## Dataset entries:
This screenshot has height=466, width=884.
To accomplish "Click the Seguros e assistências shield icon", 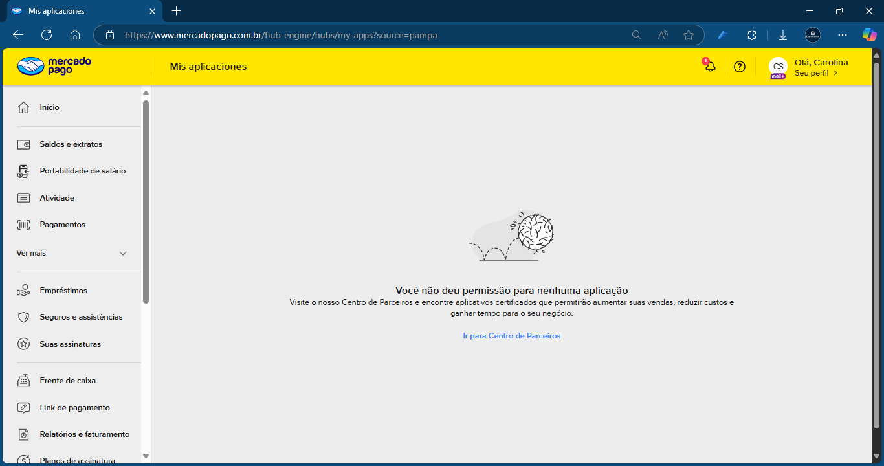I will (x=24, y=317).
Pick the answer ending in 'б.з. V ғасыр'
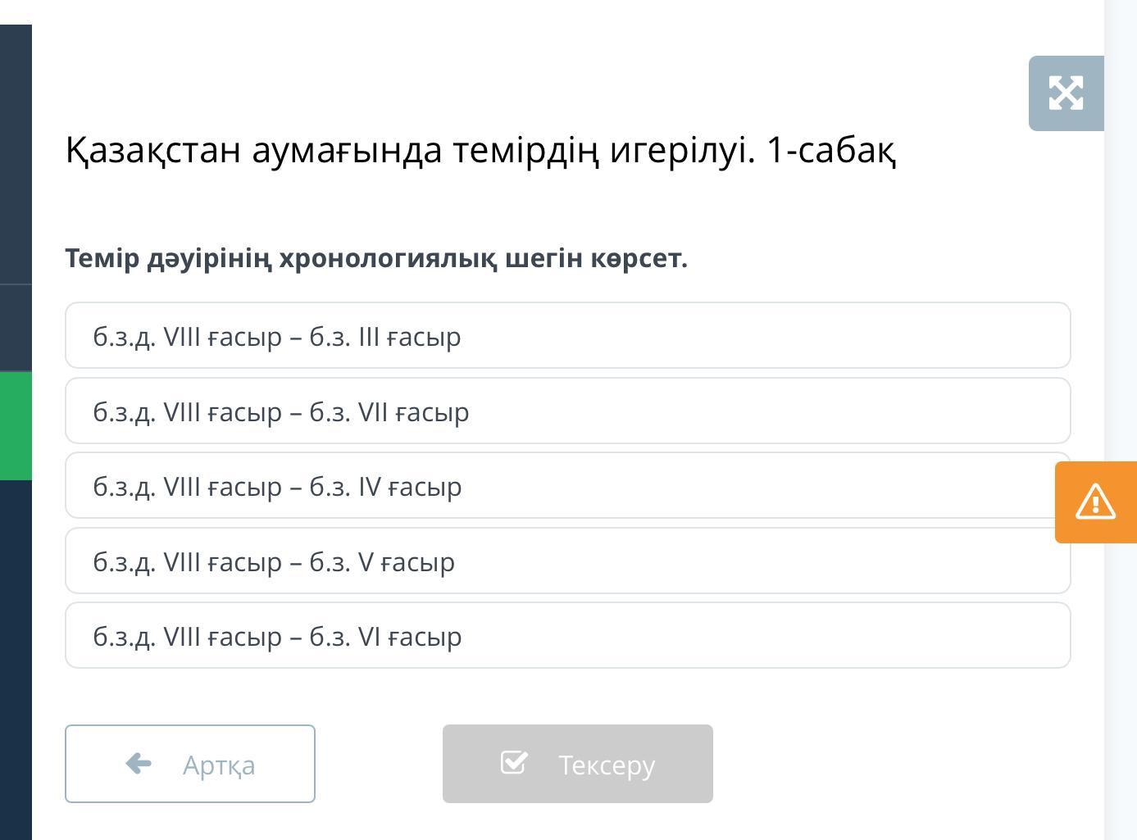Image resolution: width=1137 pixels, height=840 pixels. pyautogui.click(x=567, y=561)
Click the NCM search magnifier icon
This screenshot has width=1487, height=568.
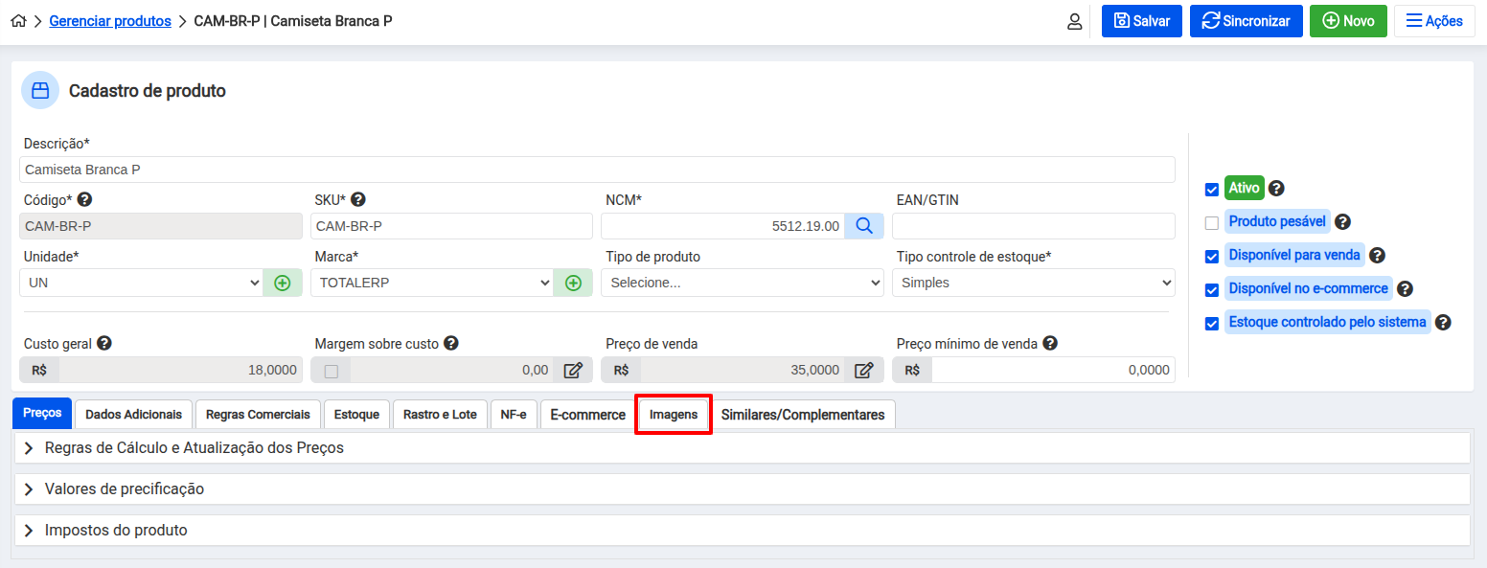(x=863, y=226)
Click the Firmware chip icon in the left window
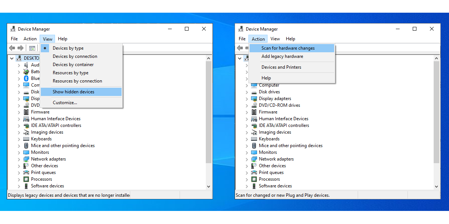This screenshot has width=449, height=224. (x=26, y=112)
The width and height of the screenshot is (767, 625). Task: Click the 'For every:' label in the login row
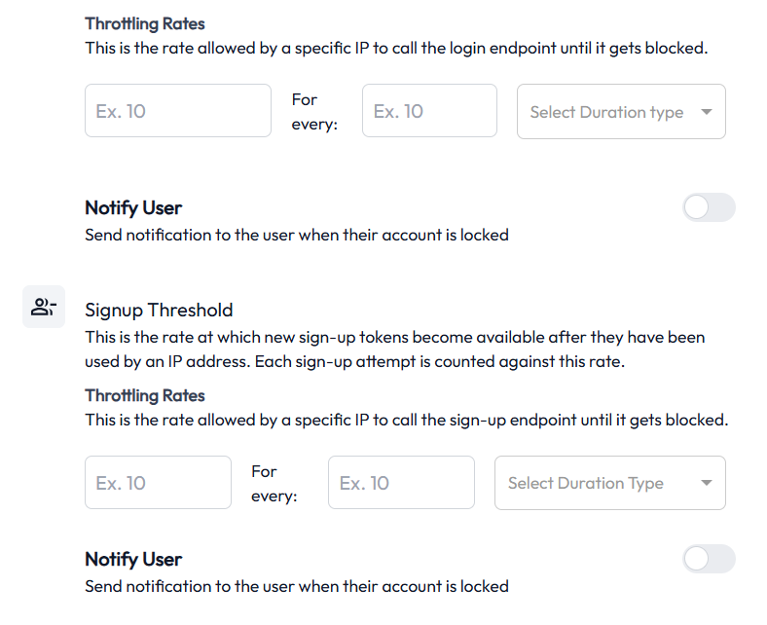314,112
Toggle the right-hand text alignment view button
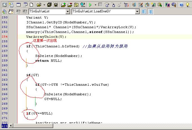This screenshot has height=130, width=192. 151,12
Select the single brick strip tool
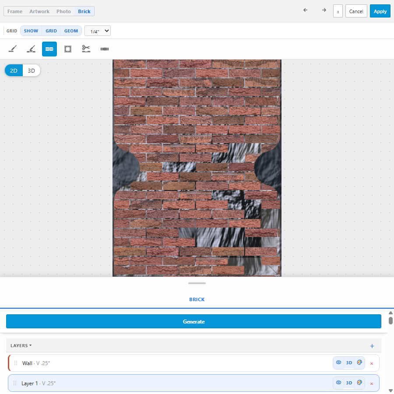Image resolution: width=394 pixels, height=394 pixels. pyautogui.click(x=105, y=49)
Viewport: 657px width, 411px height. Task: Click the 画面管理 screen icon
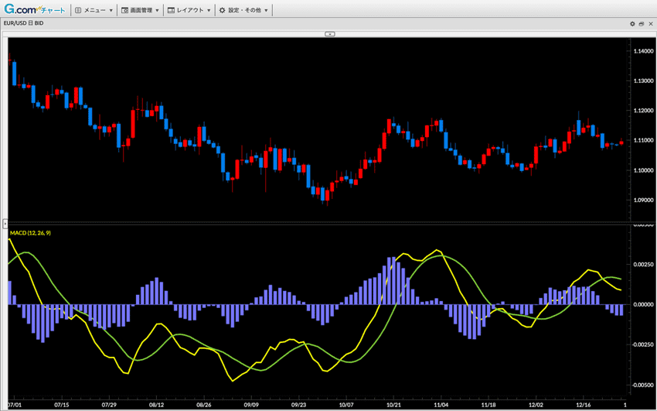(x=125, y=11)
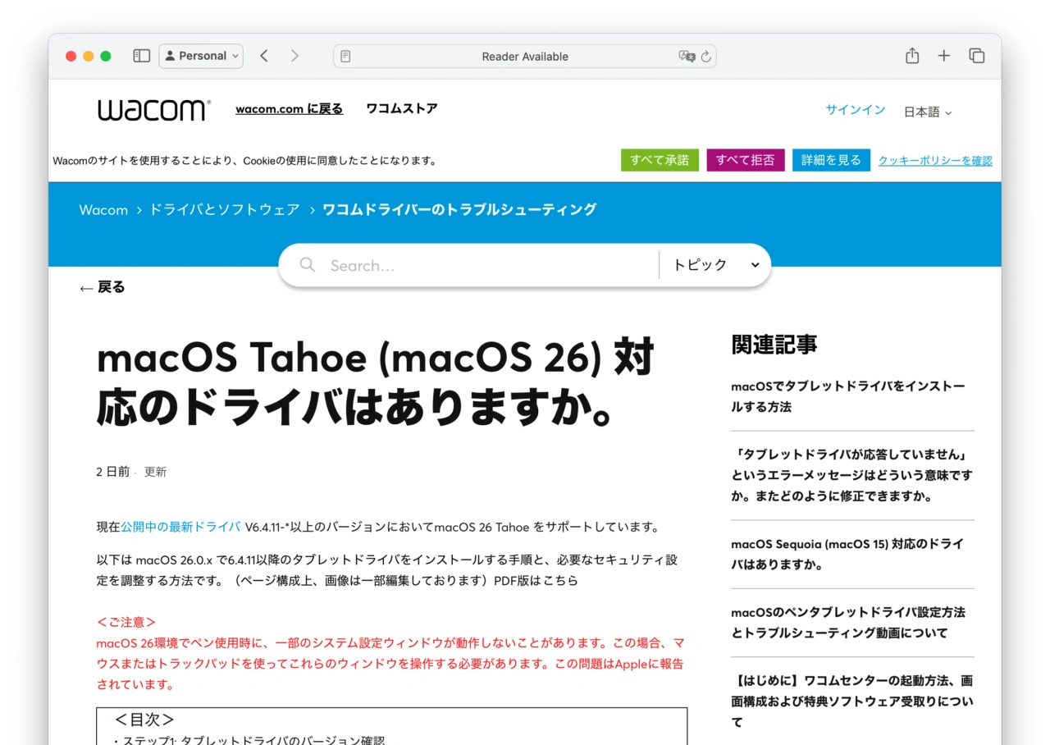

## Work request:
The lines wanted run from the line containing "Pick the answer ending in 'б.з. V ғасыр'" through the end of the entries; return them exactly, both ends included, and keep pictures out.

## Result of the exercise:
Pick the answer ending in 'б.з. V ғасыр'
Image resolution: width=1137 pixels, height=840 pixels. pyautogui.click(x=567, y=561)
Click the NCM search magnifier icon
This screenshot has width=1487, height=568.
(x=863, y=226)
Click the Firmware chip icon in the left window
This screenshot has width=449, height=224. (x=26, y=112)
The width and height of the screenshot is (767, 625). Task: Click the 'For every:' label in the login row
314,112
Toggle the right-hand text alignment view button
This screenshot has height=130, width=192. 151,12
Select the single brick strip tool
Image resolution: width=394 pixels, height=394 pixels. pyautogui.click(x=105, y=49)
Viewport: 657px width, 411px height. Task: Click the 画面管理 screen icon
(x=125, y=11)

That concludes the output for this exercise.